Return each line exactly as written. Begin with the first line of the entries and end with the line that has "Waste generation in".

## SUPPLIED RECORDS
***

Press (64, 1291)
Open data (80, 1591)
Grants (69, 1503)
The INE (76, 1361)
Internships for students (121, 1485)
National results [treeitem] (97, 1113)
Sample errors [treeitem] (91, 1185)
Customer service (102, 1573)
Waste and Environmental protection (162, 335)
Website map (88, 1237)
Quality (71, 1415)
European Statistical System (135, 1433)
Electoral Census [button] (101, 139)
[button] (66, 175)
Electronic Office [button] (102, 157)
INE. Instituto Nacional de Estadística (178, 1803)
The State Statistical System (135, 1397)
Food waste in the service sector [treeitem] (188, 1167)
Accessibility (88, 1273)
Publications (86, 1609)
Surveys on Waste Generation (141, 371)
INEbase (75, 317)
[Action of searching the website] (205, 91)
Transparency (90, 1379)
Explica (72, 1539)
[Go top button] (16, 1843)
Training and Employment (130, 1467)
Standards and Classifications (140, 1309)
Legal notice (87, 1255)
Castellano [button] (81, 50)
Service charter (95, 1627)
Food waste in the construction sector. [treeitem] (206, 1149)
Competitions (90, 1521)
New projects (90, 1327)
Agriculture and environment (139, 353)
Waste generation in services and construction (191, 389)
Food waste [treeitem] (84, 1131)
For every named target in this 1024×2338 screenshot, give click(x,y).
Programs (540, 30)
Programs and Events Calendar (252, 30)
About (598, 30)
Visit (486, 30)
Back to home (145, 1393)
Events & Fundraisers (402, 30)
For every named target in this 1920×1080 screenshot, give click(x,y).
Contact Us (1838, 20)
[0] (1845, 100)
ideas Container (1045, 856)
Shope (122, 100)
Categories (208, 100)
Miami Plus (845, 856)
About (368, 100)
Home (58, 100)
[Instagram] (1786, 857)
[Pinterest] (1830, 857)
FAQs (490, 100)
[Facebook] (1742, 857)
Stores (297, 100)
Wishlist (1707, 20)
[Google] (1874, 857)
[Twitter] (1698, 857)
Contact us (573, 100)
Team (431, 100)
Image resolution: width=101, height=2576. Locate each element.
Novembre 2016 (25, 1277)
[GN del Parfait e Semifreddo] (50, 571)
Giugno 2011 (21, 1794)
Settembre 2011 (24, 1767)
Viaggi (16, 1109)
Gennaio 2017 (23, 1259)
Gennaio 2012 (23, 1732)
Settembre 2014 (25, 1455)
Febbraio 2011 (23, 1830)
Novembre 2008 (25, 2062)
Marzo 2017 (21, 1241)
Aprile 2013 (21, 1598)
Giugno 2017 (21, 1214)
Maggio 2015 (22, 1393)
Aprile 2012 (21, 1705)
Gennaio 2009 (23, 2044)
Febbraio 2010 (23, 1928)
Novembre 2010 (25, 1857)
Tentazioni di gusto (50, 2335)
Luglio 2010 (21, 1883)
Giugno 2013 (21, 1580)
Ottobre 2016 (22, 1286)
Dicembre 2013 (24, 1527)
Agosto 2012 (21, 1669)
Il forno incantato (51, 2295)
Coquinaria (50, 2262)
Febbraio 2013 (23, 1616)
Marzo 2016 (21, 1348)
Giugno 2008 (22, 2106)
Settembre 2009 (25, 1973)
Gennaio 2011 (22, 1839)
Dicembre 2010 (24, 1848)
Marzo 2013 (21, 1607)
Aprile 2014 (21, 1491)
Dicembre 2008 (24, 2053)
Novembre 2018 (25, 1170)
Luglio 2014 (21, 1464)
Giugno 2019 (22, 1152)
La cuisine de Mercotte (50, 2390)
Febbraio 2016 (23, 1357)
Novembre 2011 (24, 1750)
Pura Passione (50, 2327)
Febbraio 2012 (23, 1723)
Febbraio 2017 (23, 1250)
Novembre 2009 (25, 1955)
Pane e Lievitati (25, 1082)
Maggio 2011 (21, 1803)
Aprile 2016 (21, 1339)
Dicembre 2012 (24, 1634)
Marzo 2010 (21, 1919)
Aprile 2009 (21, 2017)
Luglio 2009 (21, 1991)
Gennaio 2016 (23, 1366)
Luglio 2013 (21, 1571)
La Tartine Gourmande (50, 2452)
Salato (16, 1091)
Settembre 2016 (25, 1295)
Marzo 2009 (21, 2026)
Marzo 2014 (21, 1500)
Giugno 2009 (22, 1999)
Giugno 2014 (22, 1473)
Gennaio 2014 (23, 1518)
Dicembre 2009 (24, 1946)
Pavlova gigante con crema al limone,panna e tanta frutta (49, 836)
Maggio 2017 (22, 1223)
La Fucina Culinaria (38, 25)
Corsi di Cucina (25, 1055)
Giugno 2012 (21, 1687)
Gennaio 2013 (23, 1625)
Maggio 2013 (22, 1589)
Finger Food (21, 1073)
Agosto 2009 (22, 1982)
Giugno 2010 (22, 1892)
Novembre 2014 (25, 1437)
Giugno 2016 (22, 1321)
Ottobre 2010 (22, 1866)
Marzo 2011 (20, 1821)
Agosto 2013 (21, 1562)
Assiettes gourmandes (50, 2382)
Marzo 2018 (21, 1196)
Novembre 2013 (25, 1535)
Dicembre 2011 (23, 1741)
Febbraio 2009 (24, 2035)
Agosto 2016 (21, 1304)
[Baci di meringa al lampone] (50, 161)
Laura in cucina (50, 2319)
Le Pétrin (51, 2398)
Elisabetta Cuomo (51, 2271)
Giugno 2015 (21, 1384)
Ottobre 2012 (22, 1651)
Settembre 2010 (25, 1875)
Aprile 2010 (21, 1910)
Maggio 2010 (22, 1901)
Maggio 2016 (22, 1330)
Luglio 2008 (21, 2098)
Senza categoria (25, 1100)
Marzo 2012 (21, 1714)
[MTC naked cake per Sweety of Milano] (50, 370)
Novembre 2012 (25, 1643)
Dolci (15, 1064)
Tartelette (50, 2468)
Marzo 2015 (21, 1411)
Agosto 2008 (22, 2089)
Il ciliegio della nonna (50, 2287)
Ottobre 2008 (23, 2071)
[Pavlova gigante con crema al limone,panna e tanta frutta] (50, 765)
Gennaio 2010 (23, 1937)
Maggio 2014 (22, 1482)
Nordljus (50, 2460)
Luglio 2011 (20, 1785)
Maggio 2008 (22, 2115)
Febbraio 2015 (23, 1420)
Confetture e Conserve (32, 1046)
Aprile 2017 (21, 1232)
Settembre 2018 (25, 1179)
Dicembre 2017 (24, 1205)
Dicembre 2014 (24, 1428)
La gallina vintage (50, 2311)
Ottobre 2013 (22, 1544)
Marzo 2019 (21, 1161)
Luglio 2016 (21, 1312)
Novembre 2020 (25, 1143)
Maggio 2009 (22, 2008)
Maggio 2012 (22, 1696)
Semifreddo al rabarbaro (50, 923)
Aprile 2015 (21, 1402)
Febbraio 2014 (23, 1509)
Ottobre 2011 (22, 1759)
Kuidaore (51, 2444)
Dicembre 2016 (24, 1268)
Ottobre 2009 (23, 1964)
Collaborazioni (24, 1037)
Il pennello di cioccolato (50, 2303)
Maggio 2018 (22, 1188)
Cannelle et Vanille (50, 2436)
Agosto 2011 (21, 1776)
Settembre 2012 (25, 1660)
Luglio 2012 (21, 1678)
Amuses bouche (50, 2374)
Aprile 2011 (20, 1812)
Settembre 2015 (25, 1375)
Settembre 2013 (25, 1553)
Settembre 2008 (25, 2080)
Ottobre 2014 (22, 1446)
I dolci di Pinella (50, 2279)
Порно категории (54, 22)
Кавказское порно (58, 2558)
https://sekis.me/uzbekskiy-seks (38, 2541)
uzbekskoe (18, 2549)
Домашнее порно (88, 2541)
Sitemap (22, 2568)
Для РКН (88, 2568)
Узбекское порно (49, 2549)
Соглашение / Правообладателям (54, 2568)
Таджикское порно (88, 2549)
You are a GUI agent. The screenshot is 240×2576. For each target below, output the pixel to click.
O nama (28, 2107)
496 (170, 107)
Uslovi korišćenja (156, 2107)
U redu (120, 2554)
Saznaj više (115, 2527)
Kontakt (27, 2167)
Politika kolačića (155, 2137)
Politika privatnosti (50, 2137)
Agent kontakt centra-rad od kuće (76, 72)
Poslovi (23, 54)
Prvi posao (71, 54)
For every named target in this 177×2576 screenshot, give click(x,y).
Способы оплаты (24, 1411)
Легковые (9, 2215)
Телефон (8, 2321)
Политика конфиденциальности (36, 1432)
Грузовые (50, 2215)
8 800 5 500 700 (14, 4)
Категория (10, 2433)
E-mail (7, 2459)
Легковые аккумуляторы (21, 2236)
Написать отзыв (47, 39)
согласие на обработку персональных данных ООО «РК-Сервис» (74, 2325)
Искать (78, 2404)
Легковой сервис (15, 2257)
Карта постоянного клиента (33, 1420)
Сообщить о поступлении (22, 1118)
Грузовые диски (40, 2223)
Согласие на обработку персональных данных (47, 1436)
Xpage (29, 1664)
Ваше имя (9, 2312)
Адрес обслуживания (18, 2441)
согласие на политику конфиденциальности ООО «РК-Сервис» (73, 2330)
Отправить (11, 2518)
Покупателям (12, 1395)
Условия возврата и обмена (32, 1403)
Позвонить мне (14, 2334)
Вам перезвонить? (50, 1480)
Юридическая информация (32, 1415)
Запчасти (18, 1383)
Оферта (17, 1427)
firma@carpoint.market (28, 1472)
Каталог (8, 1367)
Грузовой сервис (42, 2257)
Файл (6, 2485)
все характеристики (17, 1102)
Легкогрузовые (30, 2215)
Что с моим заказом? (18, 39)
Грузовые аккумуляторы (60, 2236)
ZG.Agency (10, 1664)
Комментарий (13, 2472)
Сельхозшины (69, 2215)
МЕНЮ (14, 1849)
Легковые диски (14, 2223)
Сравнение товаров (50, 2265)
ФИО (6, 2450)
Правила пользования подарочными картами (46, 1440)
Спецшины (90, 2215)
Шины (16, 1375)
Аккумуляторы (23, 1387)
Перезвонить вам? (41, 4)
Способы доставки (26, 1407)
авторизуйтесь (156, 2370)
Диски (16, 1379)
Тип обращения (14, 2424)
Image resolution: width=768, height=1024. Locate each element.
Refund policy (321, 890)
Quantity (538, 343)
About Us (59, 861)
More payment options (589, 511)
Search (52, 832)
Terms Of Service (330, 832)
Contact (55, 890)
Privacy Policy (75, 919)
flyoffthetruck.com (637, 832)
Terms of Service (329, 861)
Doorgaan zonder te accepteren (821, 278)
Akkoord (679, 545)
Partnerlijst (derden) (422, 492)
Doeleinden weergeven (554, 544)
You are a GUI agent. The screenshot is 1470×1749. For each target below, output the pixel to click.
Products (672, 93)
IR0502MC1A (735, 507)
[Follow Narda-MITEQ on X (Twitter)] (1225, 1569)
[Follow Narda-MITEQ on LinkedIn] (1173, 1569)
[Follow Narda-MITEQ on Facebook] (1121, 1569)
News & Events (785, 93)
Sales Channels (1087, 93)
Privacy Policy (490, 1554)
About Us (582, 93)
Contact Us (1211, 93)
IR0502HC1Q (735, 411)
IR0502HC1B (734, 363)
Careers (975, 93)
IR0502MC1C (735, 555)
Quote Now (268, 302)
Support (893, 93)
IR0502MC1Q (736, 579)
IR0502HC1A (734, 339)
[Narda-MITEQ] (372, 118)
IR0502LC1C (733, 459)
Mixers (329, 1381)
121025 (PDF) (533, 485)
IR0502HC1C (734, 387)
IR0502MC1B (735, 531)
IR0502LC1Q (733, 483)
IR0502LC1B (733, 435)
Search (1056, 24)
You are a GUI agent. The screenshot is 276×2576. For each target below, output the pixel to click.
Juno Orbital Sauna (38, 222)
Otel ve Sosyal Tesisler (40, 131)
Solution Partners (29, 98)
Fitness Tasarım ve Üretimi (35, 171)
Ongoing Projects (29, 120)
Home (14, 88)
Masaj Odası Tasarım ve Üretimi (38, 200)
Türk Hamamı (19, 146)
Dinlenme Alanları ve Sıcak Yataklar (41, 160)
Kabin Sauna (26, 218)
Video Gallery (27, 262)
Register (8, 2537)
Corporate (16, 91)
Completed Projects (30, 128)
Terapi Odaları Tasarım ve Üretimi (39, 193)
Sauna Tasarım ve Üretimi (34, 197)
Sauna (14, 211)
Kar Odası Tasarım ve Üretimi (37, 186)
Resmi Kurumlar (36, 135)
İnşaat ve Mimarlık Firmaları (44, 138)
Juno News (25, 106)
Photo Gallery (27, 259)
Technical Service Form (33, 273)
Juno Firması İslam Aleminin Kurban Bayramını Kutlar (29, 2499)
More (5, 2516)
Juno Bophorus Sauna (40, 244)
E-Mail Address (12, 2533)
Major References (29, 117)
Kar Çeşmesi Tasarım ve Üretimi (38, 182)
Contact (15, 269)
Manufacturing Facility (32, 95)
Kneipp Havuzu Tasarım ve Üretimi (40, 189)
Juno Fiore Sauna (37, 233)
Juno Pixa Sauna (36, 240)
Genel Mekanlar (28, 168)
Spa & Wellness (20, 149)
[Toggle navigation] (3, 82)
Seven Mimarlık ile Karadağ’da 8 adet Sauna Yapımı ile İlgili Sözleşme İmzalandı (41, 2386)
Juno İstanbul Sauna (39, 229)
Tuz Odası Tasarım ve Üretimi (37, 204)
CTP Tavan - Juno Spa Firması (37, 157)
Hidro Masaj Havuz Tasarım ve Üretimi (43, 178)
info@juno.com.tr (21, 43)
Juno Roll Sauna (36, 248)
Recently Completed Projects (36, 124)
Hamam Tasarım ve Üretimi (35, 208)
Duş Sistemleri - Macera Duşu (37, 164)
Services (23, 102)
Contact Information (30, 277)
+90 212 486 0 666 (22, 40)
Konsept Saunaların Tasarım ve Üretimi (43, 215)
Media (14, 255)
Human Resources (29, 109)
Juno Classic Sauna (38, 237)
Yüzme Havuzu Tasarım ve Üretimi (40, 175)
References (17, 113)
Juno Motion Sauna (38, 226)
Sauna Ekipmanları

***

## ANSWER SECTION
Press (64, 1291)
Open data (80, 1591)
Grants (69, 1503)
The INE (76, 1361)
Internships for students (121, 1485)
National results [treeitem] (97, 1113)
Sample errors [treeitem] (91, 1185)
Customer service (102, 1573)
Waste and Environmental protection (162, 335)
Website map (88, 1237)
Quality (71, 1415)
European Statistical System (135, 1433)
Electoral Census [button] (101, 139)
[button] (66, 175)
Electronic Office [button] (102, 157)
INE. Instituto Nacional de Estadística (178, 1803)
The State Statistical System (135, 1397)
Food waste in the service sector [treeitem] (188, 1167)
Accessibility (88, 1273)
Publications (86, 1609)
Surveys on Waste Generation (141, 371)
INEbase (75, 317)
[Action of searching the website] (205, 91)
Transparency (90, 1379)
Explica (72, 1539)
[Go top button] (16, 1843)
Training and Employment (130, 1467)
Standards and Classifications (140, 1309)
Legal notice (87, 1255)
Castellano [button] (81, 50)
Service charter (95, 1627)
Food waste in the construction sector. [treeitem] (206, 1149)
Competitions (90, 1521)
New projects (90, 1327)
Agriculture and environment (139, 353)
Waste generation in services and construction (191, 389)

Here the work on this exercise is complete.